Implications of research
This study shines a spotlight on the very small changes over time in the nutritional quality of food and drink products from the UKs largest food and beverage companies. While the proportion of volume sales increased from 44% to 53% over time, this change was entirely down to increased volume sales of bottled water, low/no calorie drinks and high-scoring fruit juices. The brands that saw the biggest changes to their scores over time were soft drinks. Once soft drinks were removed, the total volume sales of foods classified as healthy dropped to just 6% in 2018, down from 7% in 2015. This strongly suggests that PHE’s reformulation targets for sugar, salt and calories have not had a substantive impact on the nutritional quality of foods.
This method of ranking food and drink companies based on the nutritional quality of their product portfolios could be used to benchmark companies as a tool for ‘healthier’ impact investment. There is an increasing interest by investment banks and other financial organisations to assess what impact food companies are having on public health and how responsible their business practices are (known as impact investment) . This has already been done in part by ATNI in collaboration with Shared Action  and INFORMAS .

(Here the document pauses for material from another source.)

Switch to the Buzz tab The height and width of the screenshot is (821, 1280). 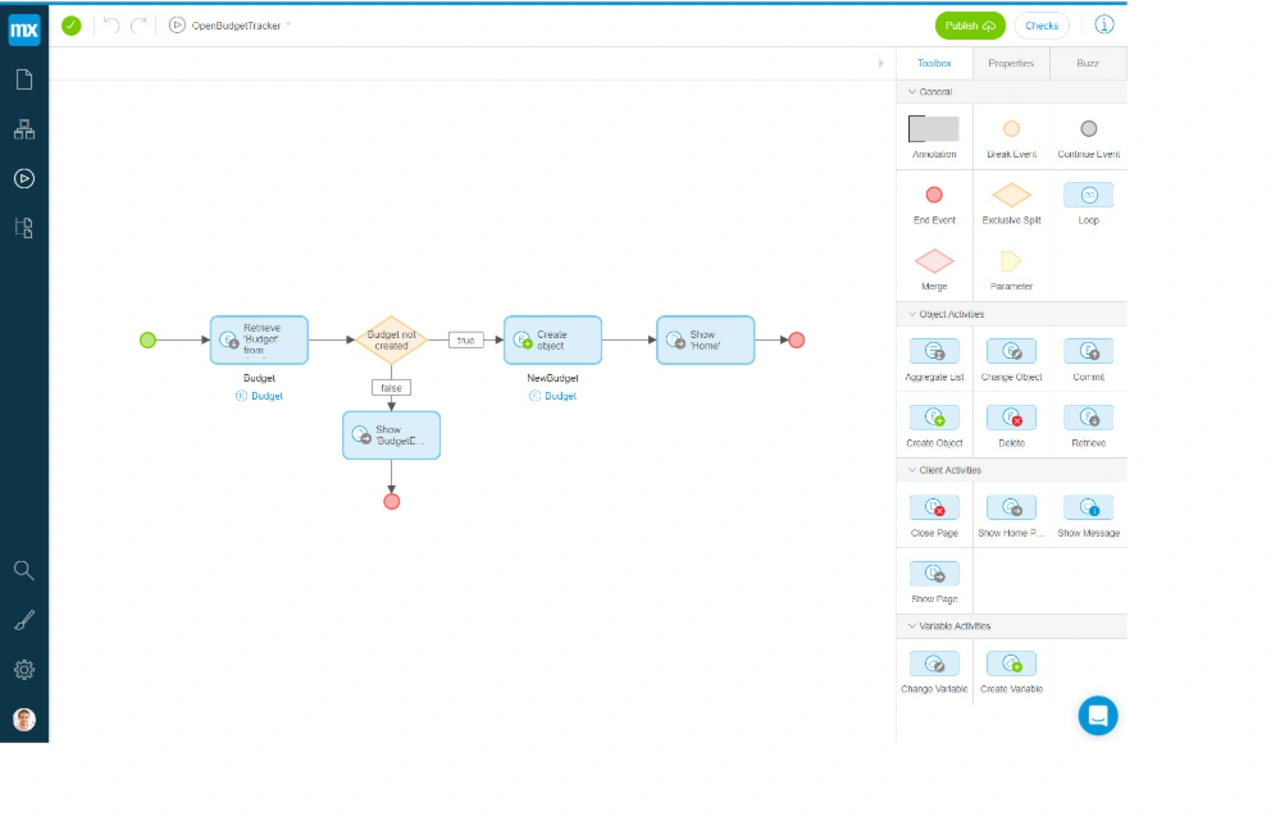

Transparent monitoring of this kind also allows for greater consumer understanding of the work that is, or is not, being undertaken by companies. There is some evidence that pressure from the social environment is a factor influencing corporate behaviour , and public benchmarking exercises may increase pressure on companies to make meaningful change.
This study has demonstrated that it is feasible to monitor overall healthiness of company product portfolios over time. It shows that companies have made little change to the nutritional quality of their product portfolios, despite a few individual brand success stories, a factor which needs to be considered by policy makers when reviewing the current focus on single-nutrient reformulation programmes. Implementing a transparent monitoring and evaluation system such as this, would allow for targeted work with the companies to drive improvements in public health nutrition.